Le restaurant disposait d’une grande baie vitrée donnant sur le parc, cette luminosité et l’espacement des tables donnaient presque l’impression d’être à l’air libre, seule la cheminée au milieu de la salle de briques ocres venait casser l’illusion avec ses crépitements agréables. Les tables de verre étaient soutenues par de fines torsades de fer forgé, les verres évasés et tendant vers le ciel donnaient aussi dans l’aérien ; les deux femmes se régalaient de fruits de mer accompagnés de citron, de vinaigre ou bien encore d’une sauce blanche à l’Annette ; le vin blanc était parfait et son fruité semblait adoucir chaque révélation que la nouvelle et mystérieuse amie de Cassandre lui assénait.
_Et rappelle-moi, d’où connaissais-tu Jacob ?
_Ah ! Jacob, un homme délicieusement torturé ; j’étais un peu son mécène tu sais.
_Et même un peu plus j’imagine…
_Non, bizarrement Jacob était un homme extrêmement timide, je lui faisais un peu peur je crois.
_Plutôt normal, sans vouloir te vexer.
_Pas de mal. Et tu l’as revu ?
_Qui ça ?
_Jacob pardi !
_D, Jacob est mort.
_C’est vrai ; je reprendrai bien un peu de ce vin.
Cassandre se retînt de crier alors que le serveur venait immédiatement remplir le verre de D, là bas dans le parc Jacob donnait à manger aux pigeons assis sur un banc, son regard fixe et désespéré n’augurait rien de bon, ses lèvres articulèrent un mot…D claqua des doigts et Cassandre se retourna vers elle.
_Tu disais quoi ?
_Je te proposais un plan à trois pour commencer.
_Quoi ?
_Je blague, tu avais l’air dans les vapes Cassie.
_Pour sûr, j’ai vu un fantôme.
_Oublie ton ex un moment chérie, on parlait de Jacob je crois.
_Je me demandais pourquoi il était comme ça, il avait tout le temps l’air si déprimé. Je crois qu’il voulait mourir.
_Vouloir c’est bien mais pouvoir c’est une autre paire de manches, ils ne l’auraient jamais laissé faire tu sais.
_Qui ça ?
_Mmm, ses fans ; Janus Mirror était une expérience bizarre, une quête d’individualité et une communion à la fois. Personne ne peut rester sain d’esprit bien longtemps en se lançant dans l’exploration de tels paradoxes, je pense que l’hémisphère droit de son cerveau à du dire merde à l’autre.
_Toujours est-il D que l’on ne se suicide pas en se prélevant des organes un par un.
_Sale mort, pour ma part j’aimerai pouvoir mourir de plaisir, que mon cœur s’arrête de battre au moment ou mon cerveau est saturé d’endorphine et partir dans le plus grand trip extatique jamais réussi.

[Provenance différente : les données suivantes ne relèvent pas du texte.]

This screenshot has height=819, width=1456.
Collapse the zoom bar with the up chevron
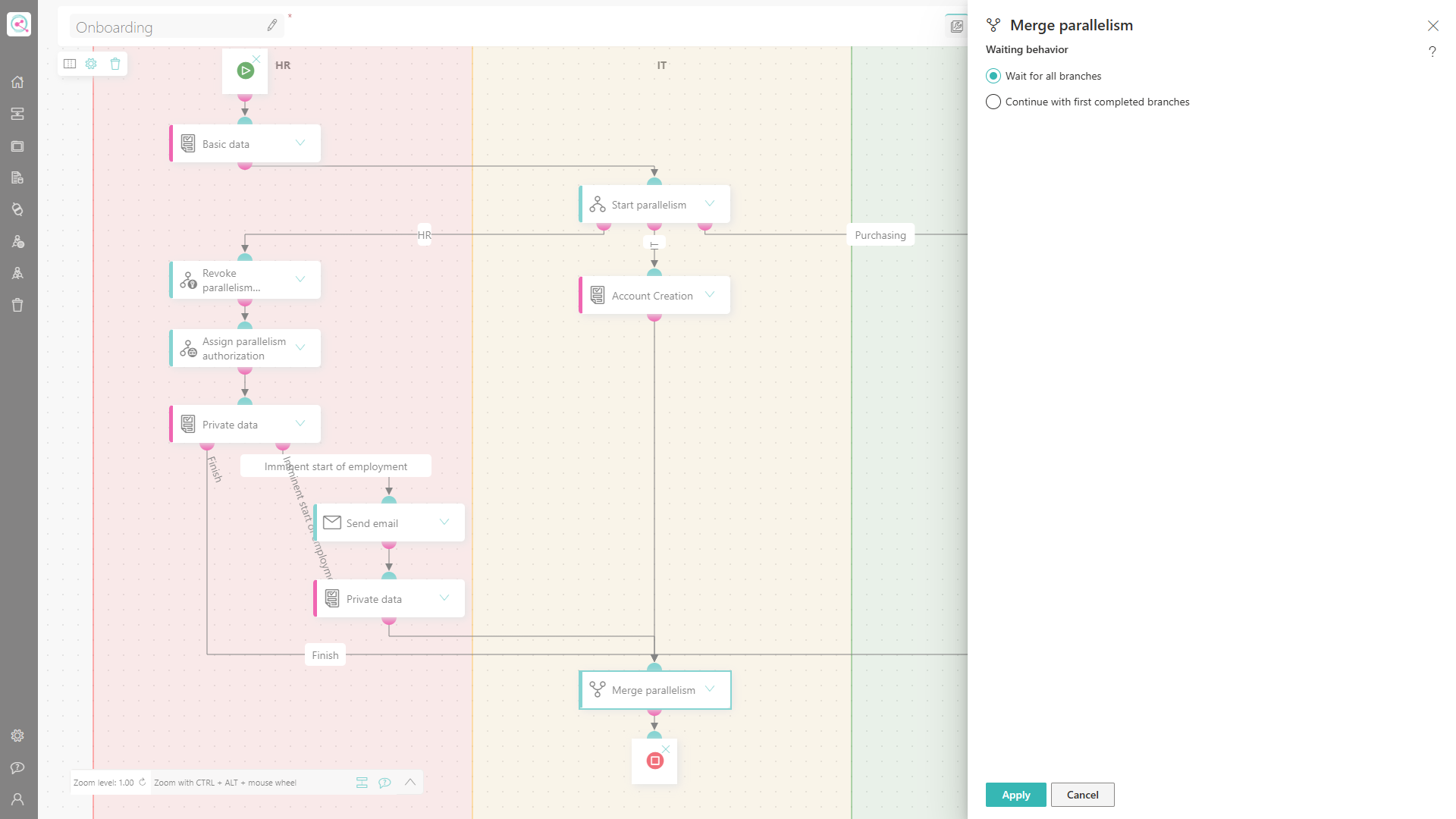[410, 782]
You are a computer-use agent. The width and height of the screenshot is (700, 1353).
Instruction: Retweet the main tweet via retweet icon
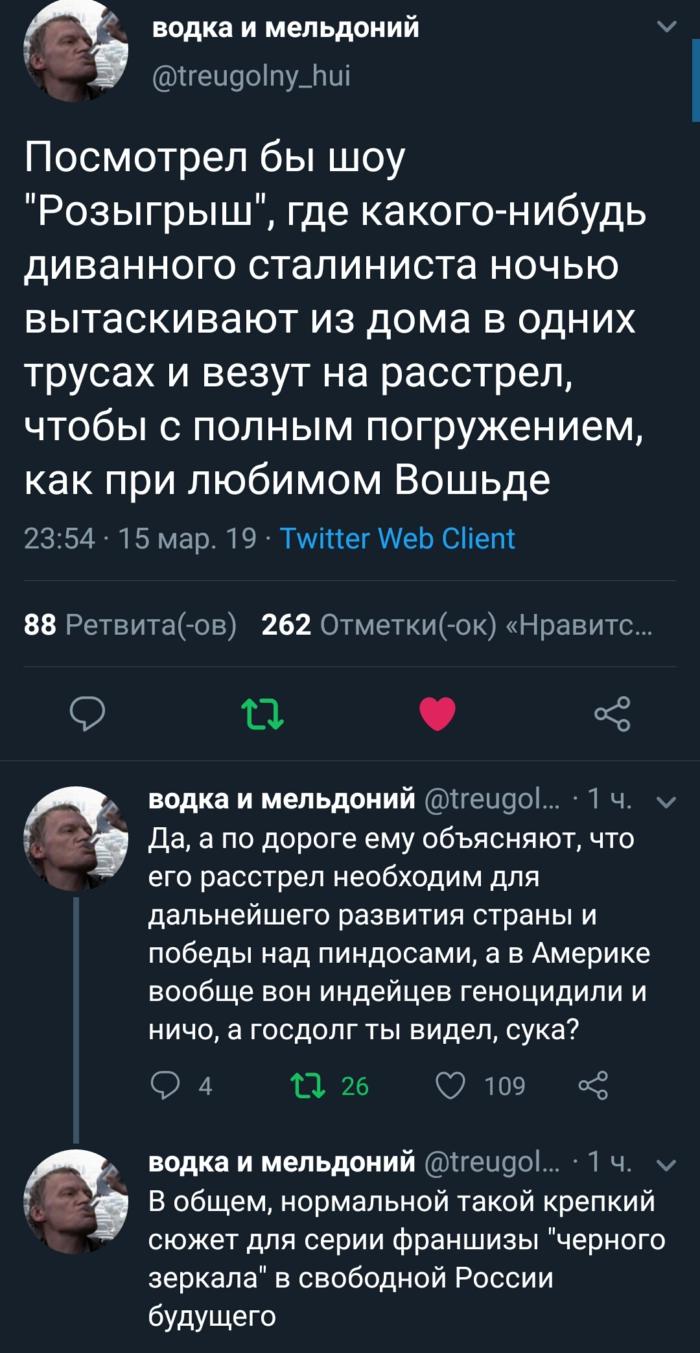coord(263,712)
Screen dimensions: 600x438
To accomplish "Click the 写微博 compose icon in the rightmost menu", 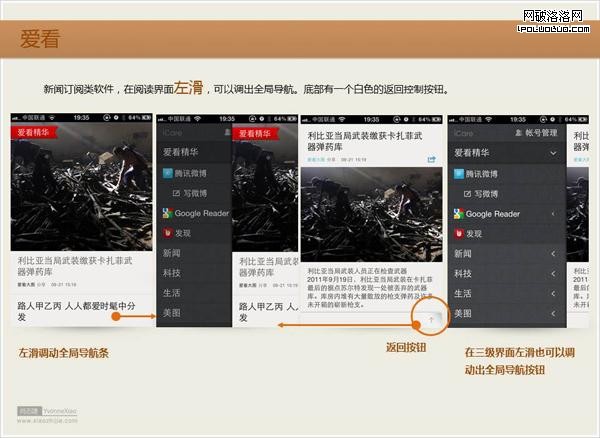I will [x=466, y=193].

_Ce serai toujours mieux que la façon dont Jacob est mort.
_Je me demande où sont ses yeux ?
_Mais comment est-tu au courrant de ce détail D ?
_C’est moi qui ai trouvé le corps ma chérie, c’est vraiment triste quand on y songe…Je ne saurai jamais ce qu’il valait vraiment au pieu.
Cassandre se figea avec sa mine des mauvais jours, parler légèrement de Jacob ne lui plaisait pas, prétendre être insensible à l’idée même de la mort était impensable. D continuait de piquer tranquillement dans sa salade d’endives fraîches, auréolée de lumière elle semblait appartenir à un autre monde, si différente de la sorcière rencontrée la veille. Qui de cette étrangère ou de son masque de fer représentait la vraie D ? Qui était Cassandre cette jeune femme bien sous tous rapports où encore la voyeuse grimée en démon de Nôh et traînant à l’affût de la mort le soir dans des bars glauques ? Sous le kiosque du parc le fantôme de Jacob semblait vouloir hurler mais le mot ne sortait pas de sa gorge éthérée, Cassandre avait beau se focaliser sur lui elle n’entendait que les bruits de fond du restaurant et la plainte du vent dans les arbres morts. Bien plus qu’une baie vitrée la séparait de Jacob et de l’avertissement collé à ses lèvres muettes ; la journée déclinait lentement et D était de plus en plus séduisante, quand la nuit recouvrit la ville Cassandre laissa la mystérieuse femme partir avec les clés de François…Et le sommeil s’enfuit loin d’elle tout comme la lumière.